The 2007.02.12 (10:35 UTC) earthquake, while causing no damage, generated a large macroseismic field and a maximum intensity of 5 (EMS98) in the Portuguese territory. Its epicentre area is close to the large - 7.5MS earthquake on 1969.02.28. Few aftershocks were recorded during the following days. The fault planes computed from an inversion of a set of regional and global polarities, shows a reverse type mechanism with a component of strike-slip, similar to the solutions provided by other agencies from moment tensor inversion.

The event was recorded by the new broadband stations which have been recently installed by IM in Portugal mainland, and it can be considered as the best ever instrumentally recorded earthquake in Portugal.
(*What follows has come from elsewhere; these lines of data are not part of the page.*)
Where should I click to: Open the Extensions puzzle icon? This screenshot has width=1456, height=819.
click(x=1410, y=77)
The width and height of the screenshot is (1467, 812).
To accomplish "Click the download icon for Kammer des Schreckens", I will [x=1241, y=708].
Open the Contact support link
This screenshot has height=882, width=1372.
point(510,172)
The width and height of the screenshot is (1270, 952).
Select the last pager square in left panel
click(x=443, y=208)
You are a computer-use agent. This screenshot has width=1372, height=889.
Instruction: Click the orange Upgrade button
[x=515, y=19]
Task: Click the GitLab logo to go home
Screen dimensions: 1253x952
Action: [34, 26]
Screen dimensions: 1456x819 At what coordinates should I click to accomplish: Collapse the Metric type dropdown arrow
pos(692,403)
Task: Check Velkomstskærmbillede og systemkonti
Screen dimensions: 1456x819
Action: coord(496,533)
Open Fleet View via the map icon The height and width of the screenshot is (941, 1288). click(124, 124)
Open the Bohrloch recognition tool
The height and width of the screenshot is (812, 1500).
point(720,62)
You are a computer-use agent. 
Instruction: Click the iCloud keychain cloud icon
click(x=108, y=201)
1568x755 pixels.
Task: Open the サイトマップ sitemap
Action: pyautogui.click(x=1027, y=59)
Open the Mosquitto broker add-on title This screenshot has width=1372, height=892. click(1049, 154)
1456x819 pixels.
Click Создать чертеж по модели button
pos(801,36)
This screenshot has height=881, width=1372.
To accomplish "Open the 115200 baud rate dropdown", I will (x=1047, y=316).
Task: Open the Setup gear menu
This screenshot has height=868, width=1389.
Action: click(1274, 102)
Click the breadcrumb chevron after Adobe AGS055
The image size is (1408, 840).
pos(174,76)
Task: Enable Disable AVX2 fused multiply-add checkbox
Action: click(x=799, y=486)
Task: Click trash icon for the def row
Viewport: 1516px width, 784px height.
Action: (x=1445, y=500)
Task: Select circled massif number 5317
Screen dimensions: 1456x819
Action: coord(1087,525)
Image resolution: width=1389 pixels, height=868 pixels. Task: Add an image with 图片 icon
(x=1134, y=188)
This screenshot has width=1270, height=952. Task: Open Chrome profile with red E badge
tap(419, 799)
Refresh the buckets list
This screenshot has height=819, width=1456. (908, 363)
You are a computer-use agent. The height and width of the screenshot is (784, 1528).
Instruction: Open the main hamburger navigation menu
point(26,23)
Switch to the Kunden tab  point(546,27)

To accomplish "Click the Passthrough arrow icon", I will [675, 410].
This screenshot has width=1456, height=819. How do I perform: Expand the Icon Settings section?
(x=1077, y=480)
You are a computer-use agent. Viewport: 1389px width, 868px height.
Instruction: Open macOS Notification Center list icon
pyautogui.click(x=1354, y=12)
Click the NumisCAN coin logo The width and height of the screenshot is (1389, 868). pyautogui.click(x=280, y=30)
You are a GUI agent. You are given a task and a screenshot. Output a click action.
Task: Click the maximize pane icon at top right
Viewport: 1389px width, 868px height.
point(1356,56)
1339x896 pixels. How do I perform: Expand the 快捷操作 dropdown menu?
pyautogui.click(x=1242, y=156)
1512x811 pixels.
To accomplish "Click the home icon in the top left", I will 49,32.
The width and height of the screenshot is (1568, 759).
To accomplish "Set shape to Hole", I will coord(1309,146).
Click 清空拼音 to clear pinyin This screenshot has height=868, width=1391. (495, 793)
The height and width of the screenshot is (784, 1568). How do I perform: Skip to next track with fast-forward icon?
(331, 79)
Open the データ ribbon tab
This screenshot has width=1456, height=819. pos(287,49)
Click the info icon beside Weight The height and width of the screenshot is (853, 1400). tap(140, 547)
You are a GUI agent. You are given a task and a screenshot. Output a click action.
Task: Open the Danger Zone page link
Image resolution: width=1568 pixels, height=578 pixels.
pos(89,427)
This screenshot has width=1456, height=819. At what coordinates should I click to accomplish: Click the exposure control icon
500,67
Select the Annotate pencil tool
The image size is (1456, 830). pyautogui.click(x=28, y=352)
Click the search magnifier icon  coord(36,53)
The availability of extensive reports allowed the reformulation of all macroseismic data acquisition and analysis. New software tools were developed to gather and display macroseismic data based on the smallest administrative divisions of the Portuguese territory. Current outputs are GMT (Wessel and Smith, 1998) maps or layers for GoogleEarth® program. We intend to continue this strategy, aiming to compile automatically incoming e-mails with questionnaires in order to show them in a graphic mode in the operational seismic centre to be used as preliminary macroseismic data in the alerts emitted by IM in the first minutes after the event. Validation seems still an important point and we noticed that questionnaires arriving in the first minutes are the most reliable of all.


The authors wish to thank Dr. Jose Morales, from Instituto Andaluz de Geofísica, Universidad de Granada, Spain, for providing part of the data. The authors also appreciate valuable comments given by Dr. Miguel Miranda. This work was partially supported by the Portuguese Science and Technology Foundation (FCT), project MODSISNAC.